Answer:
0.16 -0.64 2.56
Step-by-step explanation:
the key is in bringing this to 2 equations with 2 variables. I focused on a1 (the first term of the sequence) and r (the common ratio of the original sequence).
a1×r = a2
a2×r = a3 = a1×r²
now, when we increase the second term by 2 we suddenly have an arithmetic sequence. that means that the differences between the terms must be the same.
a1×r + 2 - a1 = a3 - (a1×r + 2) = a1×r² - (a1×r + 2)
a1×r² - 2×a1×r + a1 - 4 = 0
and now, when we increase the third term by 9, we get a geometric sequence again. that means that the ratio of the terms must be the same.

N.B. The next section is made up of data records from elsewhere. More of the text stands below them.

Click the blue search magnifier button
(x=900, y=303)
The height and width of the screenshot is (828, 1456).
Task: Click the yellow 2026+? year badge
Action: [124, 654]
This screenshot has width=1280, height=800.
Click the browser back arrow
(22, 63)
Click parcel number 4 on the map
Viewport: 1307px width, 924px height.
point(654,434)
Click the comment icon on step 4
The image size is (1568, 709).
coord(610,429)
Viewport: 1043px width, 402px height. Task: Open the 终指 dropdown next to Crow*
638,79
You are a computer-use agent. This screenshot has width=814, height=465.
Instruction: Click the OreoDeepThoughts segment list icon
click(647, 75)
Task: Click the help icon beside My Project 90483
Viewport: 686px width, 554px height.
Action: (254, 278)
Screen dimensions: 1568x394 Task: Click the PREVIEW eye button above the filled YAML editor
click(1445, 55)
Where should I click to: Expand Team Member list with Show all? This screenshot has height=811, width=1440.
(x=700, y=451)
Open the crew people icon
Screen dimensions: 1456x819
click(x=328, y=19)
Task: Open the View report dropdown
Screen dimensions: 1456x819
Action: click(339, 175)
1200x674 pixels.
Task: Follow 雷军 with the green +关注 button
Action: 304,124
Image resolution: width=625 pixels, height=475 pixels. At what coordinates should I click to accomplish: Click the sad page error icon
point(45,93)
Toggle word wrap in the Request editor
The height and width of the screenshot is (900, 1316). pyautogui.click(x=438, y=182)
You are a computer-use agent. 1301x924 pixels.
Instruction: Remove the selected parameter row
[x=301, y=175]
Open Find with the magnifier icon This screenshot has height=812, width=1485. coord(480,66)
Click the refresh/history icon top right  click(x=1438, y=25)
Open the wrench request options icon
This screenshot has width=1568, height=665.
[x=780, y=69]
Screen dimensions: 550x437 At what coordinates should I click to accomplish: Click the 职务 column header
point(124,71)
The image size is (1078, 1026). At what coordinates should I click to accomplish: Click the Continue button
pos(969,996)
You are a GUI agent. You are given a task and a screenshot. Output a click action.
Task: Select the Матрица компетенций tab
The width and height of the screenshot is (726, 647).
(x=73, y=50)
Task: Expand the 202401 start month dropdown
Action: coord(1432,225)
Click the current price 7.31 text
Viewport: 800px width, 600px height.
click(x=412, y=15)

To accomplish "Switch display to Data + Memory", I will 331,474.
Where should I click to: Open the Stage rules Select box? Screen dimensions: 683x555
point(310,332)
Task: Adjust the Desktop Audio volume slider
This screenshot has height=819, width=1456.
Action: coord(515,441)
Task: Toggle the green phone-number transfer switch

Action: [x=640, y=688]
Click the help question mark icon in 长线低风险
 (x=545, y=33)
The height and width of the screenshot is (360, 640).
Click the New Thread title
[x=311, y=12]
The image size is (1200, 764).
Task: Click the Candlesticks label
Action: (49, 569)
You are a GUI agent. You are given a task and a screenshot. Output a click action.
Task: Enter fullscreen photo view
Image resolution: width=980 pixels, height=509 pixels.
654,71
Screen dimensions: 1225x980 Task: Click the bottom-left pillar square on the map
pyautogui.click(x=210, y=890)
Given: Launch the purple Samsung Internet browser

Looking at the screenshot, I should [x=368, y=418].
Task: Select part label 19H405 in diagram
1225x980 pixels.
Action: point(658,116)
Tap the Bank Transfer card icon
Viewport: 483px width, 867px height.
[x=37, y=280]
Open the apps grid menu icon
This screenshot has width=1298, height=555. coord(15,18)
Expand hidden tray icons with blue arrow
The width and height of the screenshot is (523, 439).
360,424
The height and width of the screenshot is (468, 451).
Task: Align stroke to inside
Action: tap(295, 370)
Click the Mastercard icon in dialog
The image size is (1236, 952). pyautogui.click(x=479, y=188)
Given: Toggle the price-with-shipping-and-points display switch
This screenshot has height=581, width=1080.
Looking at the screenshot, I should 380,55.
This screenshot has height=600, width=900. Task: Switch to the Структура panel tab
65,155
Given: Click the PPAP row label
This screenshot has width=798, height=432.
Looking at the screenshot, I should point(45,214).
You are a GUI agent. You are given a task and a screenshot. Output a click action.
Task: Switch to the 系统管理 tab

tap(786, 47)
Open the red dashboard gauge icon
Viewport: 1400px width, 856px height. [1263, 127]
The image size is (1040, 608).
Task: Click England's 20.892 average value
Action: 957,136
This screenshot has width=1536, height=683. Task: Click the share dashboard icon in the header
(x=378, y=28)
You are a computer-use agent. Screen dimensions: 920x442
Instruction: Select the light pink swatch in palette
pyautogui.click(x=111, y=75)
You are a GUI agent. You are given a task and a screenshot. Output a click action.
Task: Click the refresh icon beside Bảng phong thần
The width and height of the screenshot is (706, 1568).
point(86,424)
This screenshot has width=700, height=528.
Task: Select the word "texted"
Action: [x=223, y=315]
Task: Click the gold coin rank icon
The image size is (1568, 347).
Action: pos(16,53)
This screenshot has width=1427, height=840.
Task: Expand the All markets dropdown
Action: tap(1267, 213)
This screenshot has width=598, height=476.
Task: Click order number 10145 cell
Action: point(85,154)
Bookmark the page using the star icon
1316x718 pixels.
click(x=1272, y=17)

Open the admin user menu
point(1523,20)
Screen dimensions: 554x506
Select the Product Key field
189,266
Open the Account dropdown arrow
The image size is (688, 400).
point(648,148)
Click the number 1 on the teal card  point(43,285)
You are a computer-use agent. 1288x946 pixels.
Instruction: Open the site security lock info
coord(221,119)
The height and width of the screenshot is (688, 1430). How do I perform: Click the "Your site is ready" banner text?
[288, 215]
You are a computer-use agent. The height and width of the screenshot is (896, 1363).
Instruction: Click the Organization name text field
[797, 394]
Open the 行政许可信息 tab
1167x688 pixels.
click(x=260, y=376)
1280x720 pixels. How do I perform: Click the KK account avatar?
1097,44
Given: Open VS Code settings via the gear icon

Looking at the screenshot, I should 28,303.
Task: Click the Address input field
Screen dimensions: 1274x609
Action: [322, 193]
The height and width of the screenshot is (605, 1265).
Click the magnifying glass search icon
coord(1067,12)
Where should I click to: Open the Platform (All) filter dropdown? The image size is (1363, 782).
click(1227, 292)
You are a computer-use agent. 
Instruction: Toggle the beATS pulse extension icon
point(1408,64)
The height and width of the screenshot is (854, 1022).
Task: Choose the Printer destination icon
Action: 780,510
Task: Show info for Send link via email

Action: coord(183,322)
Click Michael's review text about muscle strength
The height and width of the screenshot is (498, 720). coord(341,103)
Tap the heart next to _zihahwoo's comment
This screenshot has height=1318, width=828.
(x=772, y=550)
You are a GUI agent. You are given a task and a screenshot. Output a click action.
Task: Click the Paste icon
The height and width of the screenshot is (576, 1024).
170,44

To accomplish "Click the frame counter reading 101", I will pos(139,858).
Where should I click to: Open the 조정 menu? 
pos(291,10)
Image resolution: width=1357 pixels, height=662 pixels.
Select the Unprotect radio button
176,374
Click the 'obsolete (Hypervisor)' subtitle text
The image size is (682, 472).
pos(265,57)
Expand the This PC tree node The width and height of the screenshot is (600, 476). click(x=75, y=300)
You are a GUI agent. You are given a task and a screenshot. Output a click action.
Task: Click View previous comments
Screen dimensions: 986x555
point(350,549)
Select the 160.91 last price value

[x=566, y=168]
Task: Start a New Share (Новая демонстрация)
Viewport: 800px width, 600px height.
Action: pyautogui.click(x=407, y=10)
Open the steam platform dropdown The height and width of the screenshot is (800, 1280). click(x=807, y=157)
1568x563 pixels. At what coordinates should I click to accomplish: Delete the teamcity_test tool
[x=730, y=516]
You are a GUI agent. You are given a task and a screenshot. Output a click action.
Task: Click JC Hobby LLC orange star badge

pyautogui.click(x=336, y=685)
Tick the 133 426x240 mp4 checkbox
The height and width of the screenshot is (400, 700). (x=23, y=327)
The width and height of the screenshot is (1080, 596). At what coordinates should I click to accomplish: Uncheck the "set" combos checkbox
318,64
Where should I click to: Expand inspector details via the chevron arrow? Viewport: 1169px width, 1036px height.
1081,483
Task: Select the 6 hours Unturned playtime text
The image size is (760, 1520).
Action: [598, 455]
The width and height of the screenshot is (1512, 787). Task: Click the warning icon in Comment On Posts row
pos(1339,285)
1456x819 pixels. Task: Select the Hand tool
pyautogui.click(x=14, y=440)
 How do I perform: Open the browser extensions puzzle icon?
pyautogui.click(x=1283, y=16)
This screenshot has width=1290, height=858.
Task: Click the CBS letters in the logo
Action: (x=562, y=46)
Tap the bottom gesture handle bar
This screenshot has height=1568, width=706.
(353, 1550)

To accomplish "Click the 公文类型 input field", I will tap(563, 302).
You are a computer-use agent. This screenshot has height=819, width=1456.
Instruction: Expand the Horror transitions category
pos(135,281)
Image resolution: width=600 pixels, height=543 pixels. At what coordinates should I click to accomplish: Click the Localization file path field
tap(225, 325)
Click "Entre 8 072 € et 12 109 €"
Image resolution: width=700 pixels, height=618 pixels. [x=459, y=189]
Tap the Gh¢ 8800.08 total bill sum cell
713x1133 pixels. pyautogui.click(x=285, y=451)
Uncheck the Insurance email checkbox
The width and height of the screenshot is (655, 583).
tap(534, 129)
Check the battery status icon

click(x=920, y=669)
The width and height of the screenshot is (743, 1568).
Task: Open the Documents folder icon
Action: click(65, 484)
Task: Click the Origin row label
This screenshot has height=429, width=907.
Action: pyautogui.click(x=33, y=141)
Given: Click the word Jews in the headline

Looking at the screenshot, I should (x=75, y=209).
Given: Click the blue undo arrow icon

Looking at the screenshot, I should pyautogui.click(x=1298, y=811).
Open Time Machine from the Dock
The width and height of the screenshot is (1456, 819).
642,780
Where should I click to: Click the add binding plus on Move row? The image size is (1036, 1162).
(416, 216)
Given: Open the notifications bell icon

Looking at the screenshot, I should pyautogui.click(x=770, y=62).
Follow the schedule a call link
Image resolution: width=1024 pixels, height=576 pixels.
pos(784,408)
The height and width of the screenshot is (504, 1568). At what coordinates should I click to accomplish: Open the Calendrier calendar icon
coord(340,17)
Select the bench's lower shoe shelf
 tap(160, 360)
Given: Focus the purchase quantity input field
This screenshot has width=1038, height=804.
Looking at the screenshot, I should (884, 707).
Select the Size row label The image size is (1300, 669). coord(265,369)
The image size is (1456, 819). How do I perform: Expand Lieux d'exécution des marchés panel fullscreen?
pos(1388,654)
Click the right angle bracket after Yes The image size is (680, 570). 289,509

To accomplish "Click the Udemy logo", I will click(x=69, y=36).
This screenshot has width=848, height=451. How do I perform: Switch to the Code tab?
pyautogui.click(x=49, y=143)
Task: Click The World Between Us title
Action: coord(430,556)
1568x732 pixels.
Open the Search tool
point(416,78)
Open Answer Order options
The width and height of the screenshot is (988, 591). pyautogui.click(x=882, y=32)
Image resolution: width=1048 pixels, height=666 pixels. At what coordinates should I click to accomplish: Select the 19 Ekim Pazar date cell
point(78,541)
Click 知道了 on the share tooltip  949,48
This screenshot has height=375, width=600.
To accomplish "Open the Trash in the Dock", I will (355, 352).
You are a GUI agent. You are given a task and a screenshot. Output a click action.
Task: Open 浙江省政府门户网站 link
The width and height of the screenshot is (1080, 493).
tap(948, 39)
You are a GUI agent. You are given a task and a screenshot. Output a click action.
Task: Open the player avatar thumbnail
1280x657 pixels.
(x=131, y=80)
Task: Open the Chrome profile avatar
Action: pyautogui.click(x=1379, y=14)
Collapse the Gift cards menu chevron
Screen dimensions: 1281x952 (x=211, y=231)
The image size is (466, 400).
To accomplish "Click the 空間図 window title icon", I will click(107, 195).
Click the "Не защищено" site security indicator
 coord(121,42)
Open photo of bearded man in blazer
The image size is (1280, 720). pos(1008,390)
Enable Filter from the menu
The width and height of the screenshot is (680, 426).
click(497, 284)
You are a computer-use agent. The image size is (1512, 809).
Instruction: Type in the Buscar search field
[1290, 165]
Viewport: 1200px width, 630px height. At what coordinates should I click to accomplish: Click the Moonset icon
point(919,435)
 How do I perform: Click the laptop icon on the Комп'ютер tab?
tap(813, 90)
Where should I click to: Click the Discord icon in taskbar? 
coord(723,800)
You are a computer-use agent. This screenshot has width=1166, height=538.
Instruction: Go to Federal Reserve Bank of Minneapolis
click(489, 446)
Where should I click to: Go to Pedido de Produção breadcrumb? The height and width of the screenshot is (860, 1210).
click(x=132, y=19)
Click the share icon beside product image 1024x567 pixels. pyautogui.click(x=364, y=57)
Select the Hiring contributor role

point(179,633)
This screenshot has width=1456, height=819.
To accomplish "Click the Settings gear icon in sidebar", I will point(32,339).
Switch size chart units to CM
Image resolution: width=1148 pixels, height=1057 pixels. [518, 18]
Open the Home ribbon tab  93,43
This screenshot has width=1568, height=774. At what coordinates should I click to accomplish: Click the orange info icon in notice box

(a1×r² + 9)/(a1×r + 2) = (a1×r + 2)/a1
(a1²×r² + 9×a1)/(a1×r + 2) = a1×r + 2
a1²×r² + 9×a1 = (a1×r + 2)² = a1²×r² + 4×a1×r + 4
4×a1×r - 9×a1 + 4 = 0
9×a - 4 = 4×a1×r
r = (9×a1 - 4)/(4×a1)
now we use that identity in the first equation :
a1×(9×a1 - 4)²/(4×a1)² - 2×a1×(9×a1 - 4)/(4×a1) + a1 - 4 = 0
(81×a1² - 72×a1 + 16)/(16×a1) - (9×a1 - 4)/2 + a1 - 4 = 0
81×a1² - 72×a1 + 16 - 8×a1×(9×a1 - 4) + 16×a1² - 64×a1 = 0
81×a1² - 72×a1 + 16 - 72×a1² + 32×a1 + 16×a1² - 64×a1 = 0
25×a1² - 104×a1 + 16 = 0
the general solution for a quadratic equation is
(-b ± sqrt(b² - 4ac))/(2a)
in our c case
a = 25
b = -104
c = 16
so,
a1 = (104 ± sqrt(104² - 4×25×16))/50
a1 = (104 ± sqrt(10816 - 1600))/50
a1 = (104 ± sqrt(9216))/50
a1 = (104 ± 96)/50
first a1 = (104 + 96)/50 = 200/50 = 4
and the corresponding r = (9×4 - 4)/(4×4) = 2
that was your original solution.
the second a1 = (104 - 96)/50 = 8/50 = 4/25 = 0.16
the corresponding r = (9×0.16 - 4)/(4×0.16) = -4
that gives us a the original sequence
0.16 -0.64 2.56
then adding 2 to the second term gives us
0.16 1.36 2.56 with the arithmetic difference of 1.2.
and then after adding 9 to the third term gives us the geometric sequence
0.16 1.36 11.56 with the common ratio of 8.5.